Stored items
☆ ☆ ☆ ☆

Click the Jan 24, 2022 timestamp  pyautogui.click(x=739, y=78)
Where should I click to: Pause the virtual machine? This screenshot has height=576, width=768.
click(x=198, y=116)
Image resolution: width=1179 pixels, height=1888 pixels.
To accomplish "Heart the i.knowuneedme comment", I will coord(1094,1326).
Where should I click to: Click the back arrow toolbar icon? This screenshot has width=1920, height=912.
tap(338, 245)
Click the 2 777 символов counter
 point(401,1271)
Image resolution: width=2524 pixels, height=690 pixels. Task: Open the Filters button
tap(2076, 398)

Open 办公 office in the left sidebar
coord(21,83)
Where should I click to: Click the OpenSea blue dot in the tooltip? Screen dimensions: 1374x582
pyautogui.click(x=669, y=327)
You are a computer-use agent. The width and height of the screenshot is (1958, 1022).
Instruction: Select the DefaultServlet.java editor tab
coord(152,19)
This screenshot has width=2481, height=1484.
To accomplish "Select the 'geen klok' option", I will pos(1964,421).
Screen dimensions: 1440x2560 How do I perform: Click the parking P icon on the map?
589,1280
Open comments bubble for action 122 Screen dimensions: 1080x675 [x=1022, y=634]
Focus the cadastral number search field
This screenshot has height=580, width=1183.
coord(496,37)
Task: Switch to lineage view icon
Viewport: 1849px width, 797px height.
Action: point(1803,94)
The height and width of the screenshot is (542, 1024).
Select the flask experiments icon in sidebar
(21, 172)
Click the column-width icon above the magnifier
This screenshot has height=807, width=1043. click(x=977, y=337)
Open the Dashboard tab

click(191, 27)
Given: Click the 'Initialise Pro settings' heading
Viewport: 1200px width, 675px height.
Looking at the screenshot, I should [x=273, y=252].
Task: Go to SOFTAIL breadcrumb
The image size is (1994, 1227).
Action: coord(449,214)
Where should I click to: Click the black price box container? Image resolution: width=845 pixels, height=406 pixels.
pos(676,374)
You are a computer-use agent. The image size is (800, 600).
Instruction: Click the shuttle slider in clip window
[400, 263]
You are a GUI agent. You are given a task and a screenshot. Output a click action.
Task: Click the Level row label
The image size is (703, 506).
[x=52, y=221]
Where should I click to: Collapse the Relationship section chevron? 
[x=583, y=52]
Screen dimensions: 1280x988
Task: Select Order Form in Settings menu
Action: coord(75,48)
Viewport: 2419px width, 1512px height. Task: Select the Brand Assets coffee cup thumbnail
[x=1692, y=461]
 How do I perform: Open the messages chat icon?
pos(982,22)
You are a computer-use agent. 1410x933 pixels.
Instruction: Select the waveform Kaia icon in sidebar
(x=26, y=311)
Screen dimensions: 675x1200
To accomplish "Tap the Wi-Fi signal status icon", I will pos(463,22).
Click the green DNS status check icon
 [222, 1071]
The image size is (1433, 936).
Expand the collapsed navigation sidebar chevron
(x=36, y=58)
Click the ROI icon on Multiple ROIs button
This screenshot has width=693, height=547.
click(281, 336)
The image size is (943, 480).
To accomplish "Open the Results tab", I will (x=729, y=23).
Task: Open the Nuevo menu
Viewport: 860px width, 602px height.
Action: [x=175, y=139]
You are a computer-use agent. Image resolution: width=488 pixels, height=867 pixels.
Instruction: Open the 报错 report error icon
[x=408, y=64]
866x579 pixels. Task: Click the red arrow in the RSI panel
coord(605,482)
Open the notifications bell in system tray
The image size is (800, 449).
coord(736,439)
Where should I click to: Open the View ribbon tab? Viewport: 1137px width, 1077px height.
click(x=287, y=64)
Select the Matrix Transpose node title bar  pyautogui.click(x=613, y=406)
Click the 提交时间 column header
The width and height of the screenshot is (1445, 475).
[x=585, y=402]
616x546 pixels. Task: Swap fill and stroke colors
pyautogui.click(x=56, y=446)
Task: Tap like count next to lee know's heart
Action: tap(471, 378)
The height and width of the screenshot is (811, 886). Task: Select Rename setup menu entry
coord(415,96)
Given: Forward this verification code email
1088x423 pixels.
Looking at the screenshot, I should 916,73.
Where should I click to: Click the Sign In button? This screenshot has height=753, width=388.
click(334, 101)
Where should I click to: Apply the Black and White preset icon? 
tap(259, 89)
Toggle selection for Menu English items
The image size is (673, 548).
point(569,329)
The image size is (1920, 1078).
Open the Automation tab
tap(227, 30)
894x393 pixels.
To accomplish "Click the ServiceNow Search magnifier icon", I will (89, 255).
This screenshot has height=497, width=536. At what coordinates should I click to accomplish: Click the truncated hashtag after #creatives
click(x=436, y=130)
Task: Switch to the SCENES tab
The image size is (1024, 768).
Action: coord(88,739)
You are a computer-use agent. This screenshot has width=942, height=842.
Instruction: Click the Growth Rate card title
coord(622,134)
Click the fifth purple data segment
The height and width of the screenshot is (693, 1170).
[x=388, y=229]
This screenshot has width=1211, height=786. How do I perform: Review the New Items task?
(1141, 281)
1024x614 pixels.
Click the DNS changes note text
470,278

☆ ☆ ☆ ☆

What you should do> For this exercise, output all the data exactly as shown above.

Result below>
Click the Jan 24, 2022 timestamp  pyautogui.click(x=739, y=78)
Where should I click to: Pause the virtual machine? This screenshot has height=576, width=768.
click(x=198, y=116)
Image resolution: width=1179 pixels, height=1888 pixels.
To accomplish "Heart the i.knowuneedme comment", I will coord(1094,1326).
Where should I click to: Click the back arrow toolbar icon? This screenshot has width=1920, height=912.
tap(338, 245)
Click the 2 777 символов counter
 point(401,1271)
Image resolution: width=2524 pixels, height=690 pixels. Task: Open the Filters button
tap(2076, 398)

Open 办公 office in the left sidebar
coord(21,83)
Where should I click to: Click the OpenSea blue dot in the tooltip? Screen dimensions: 1374x582
pyautogui.click(x=669, y=327)
You are a computer-use agent. The width and height of the screenshot is (1958, 1022).
Instruction: Select the DefaultServlet.java editor tab
coord(152,19)
This screenshot has width=2481, height=1484.
To accomplish "Select the 'geen klok' option", I will pos(1964,421).
Screen dimensions: 1440x2560 How do I perform: Click the parking P icon on the map?
589,1280
Open comments bubble for action 122 Screen dimensions: 1080x675 [x=1022, y=634]
Focus the cadastral number search field
This screenshot has height=580, width=1183.
coord(496,37)
Task: Switch to lineage view icon
Viewport: 1849px width, 797px height.
Action: point(1803,94)
The height and width of the screenshot is (542, 1024).
Select the flask experiments icon in sidebar
(21, 172)
Click the column-width icon above the magnifier
This screenshot has height=807, width=1043. click(x=977, y=337)
Open the Dashboard tab

click(191, 27)
Given: Click the 'Initialise Pro settings' heading
Viewport: 1200px width, 675px height.
Looking at the screenshot, I should [x=273, y=252].
Task: Go to SOFTAIL breadcrumb
The image size is (1994, 1227).
Action: coord(449,214)
Where should I click to: Click the black price box container? Image resolution: width=845 pixels, height=406 pixels.
pos(676,374)
You are a computer-use agent. The image size is (800, 600).
Instruction: Click the shuttle slider in clip window
[400, 263]
You are a GUI agent. You are given a task and a screenshot. Output a click action.
Task: Click the Level row label
The image size is (703, 506).
[x=52, y=221]
Where should I click to: Collapse the Relationship section chevron? 
[x=583, y=52]
Screen dimensions: 1280x988
Task: Select Order Form in Settings menu
Action: coord(75,48)
Viewport: 2419px width, 1512px height. Task: Select the Brand Assets coffee cup thumbnail
[x=1692, y=461]
 How do I perform: Open the messages chat icon?
pos(982,22)
You are a computer-use agent. 1410x933 pixels.
Instruction: Select the waveform Kaia icon in sidebar
(x=26, y=311)
Screen dimensions: 675x1200
To accomplish "Tap the Wi-Fi signal status icon", I will pos(463,22).
Click the green DNS status check icon
 [222, 1071]
The image size is (1433, 936).
Expand the collapsed navigation sidebar chevron
(x=36, y=58)
Click the ROI icon on Multiple ROIs button
This screenshot has width=693, height=547.
click(281, 336)
The image size is (943, 480).
To accomplish "Open the Results tab", I will (x=729, y=23).
Task: Open the Nuevo menu
Viewport: 860px width, 602px height.
Action: [x=175, y=139]
You are a computer-use agent. Image resolution: width=488 pixels, height=867 pixels.
Instruction: Open the 报错 report error icon
[x=408, y=64]
866x579 pixels. Task: Click the red arrow in the RSI panel
coord(605,482)
Open the notifications bell in system tray
The image size is (800, 449).
coord(736,439)
Where should I click to: Open the View ribbon tab? Viewport: 1137px width, 1077px height.
click(x=287, y=64)
Select the Matrix Transpose node title bar  pyautogui.click(x=613, y=406)
Click the 提交时间 column header
The width and height of the screenshot is (1445, 475).
[x=585, y=402]
616x546 pixels. Task: Swap fill and stroke colors
pyautogui.click(x=56, y=446)
Task: Tap like count next to lee know's heart
Action: tap(471, 378)
The height and width of the screenshot is (811, 886). Task: Select Rename setup menu entry
coord(415,96)
Given: Forward this verification code email
1088x423 pixels.
Looking at the screenshot, I should 916,73.
Where should I click to: Click the Sign In button? This screenshot has height=753, width=388.
click(334, 101)
Where should I click to: Apply the Black and White preset icon? 
tap(259, 89)
Toggle selection for Menu English items
The image size is (673, 548).
point(569,329)
The image size is (1920, 1078).
Open the Automation tab
tap(227, 30)
894x393 pixels.
To accomplish "Click the ServiceNow Search magnifier icon", I will (89, 255).
This screenshot has height=497, width=536. At what coordinates should I click to accomplish: Click the truncated hashtag after #creatives
click(x=436, y=130)
Task: Switch to the SCENES tab
The image size is (1024, 768).
Action: coord(88,739)
You are a computer-use agent. This screenshot has width=942, height=842.
Instruction: Click the Growth Rate card title
coord(622,134)
Click the fifth purple data segment
The height and width of the screenshot is (693, 1170).
[x=388, y=229]
This screenshot has width=1211, height=786. How do I perform: Review the New Items task?
(1141, 281)
1024x614 pixels.
Click the DNS changes note text
470,278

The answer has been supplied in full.